Before I could say a word, that thunderous smoky aura gathered tight against the crown of the Black Cat’s head, and slammed upward, away from its human body. In moments it was gone.

And all that was left was an unconscious woman covered in terrible tattoos, resting naked and limp on a large bed. I stared at her for one long moment, remembering what the parasite had said. There was demon blood in that woman. She had been given a taste of power. If she remembered her possession, if she continued hurting people…

Safer to kill her. Do it now.

But I never hurt hosts. Not enough to cripple or kill, anyway. A person had to have limits, and innocence was one of them. This woman, Antonina, had been possessed.

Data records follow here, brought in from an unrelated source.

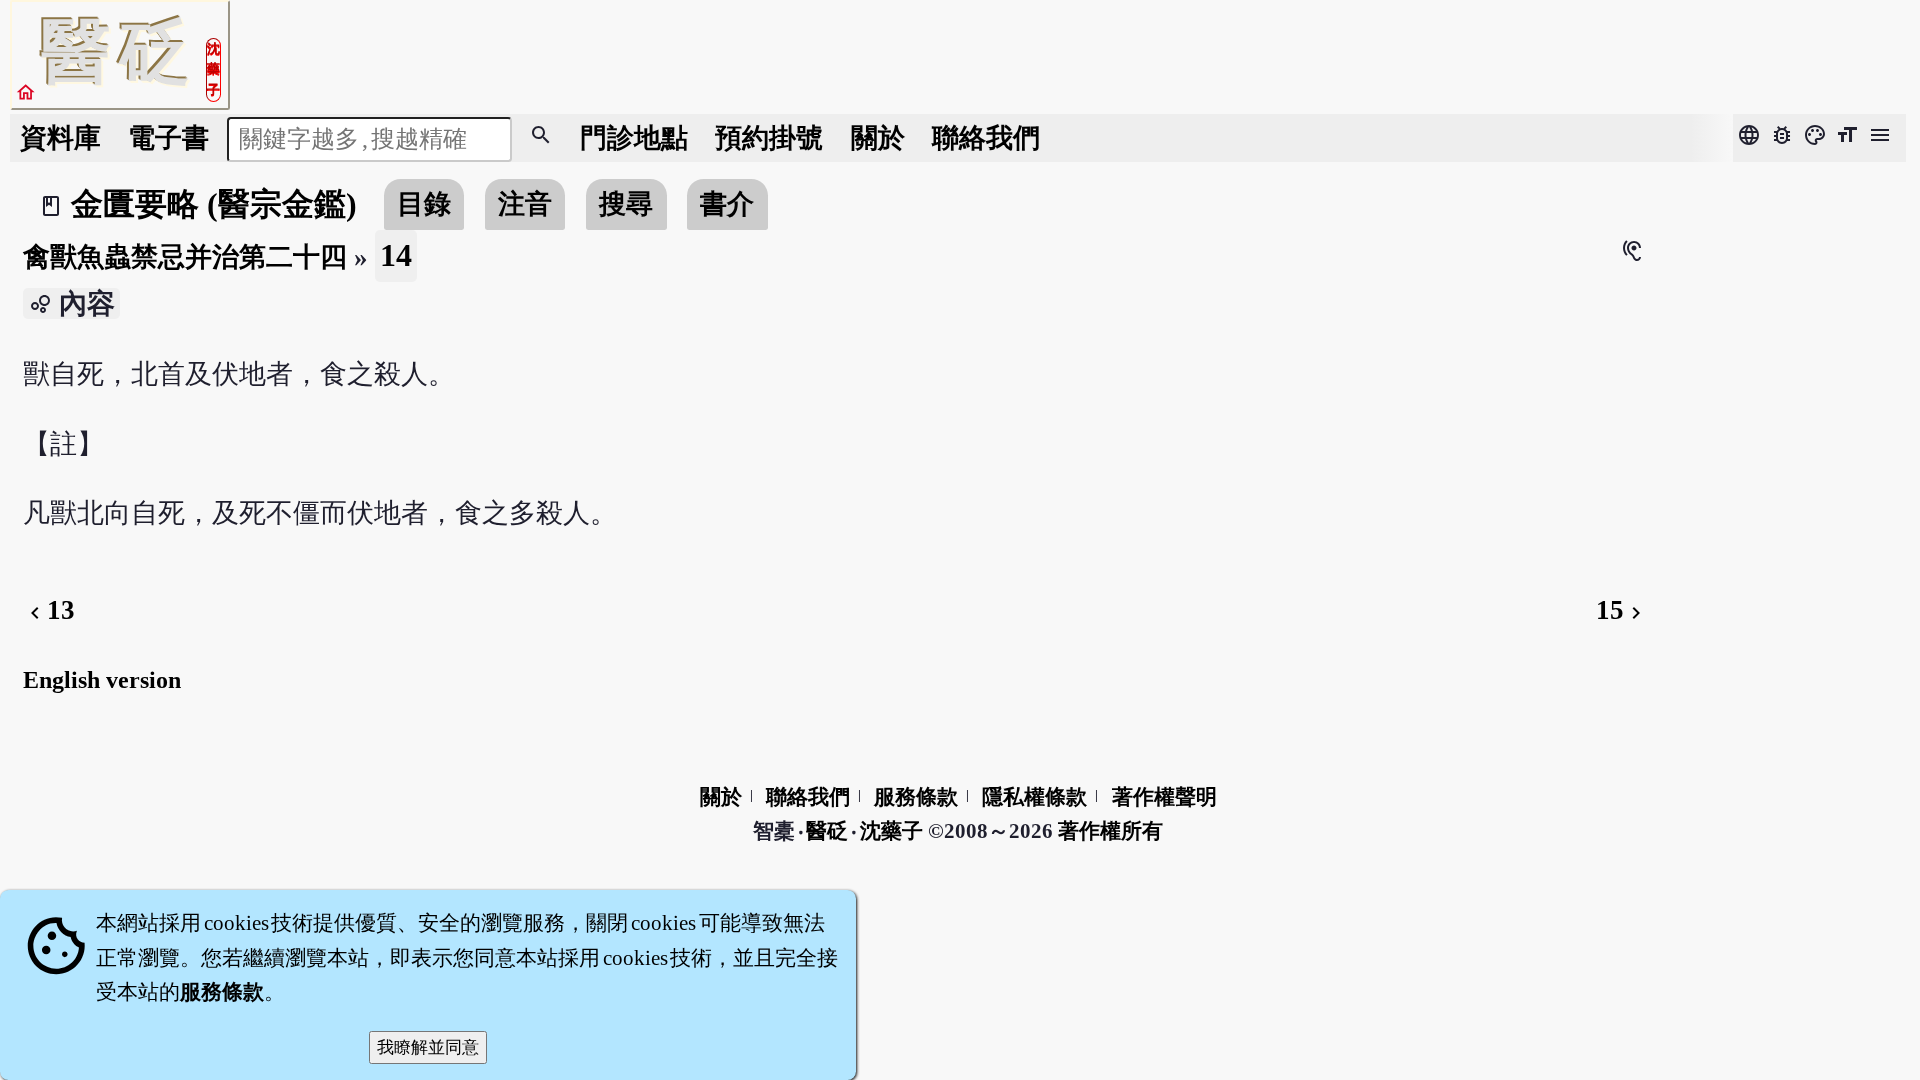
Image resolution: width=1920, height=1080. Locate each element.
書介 (727, 204)
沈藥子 (891, 831)
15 (1622, 610)
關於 (878, 138)
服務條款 (916, 797)
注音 (525, 204)
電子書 (168, 138)
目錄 (424, 204)
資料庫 (60, 138)
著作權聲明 (1164, 797)
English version (102, 680)
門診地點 (634, 138)
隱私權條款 (1034, 797)
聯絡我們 (986, 138)
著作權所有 (1110, 831)
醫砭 (828, 831)
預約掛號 (769, 138)
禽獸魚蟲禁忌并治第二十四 (185, 257)
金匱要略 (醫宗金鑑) (214, 204)
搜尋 (626, 204)
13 (49, 610)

She now had the chance to make a new life for herself. If she could. If society allowed her to. Folks, I had found, were usually made responsible for the crimes demons made them commit. Justice was blind.

I dragged Jean away. Grabbed Ernie on the way out, and then scooped up Samuel and Lizbet. Jean tossed away the knife in her hand, and swung the last little girl, Winifred, into her arms. No one stopped us. Maybe it was the tattoos on our faces, which disappeared by the time we reached the street. Or maybe it was the bodies left behind, clearly visible from the garden once the doors opened; the Black Cat in particular, sprawled on the bed.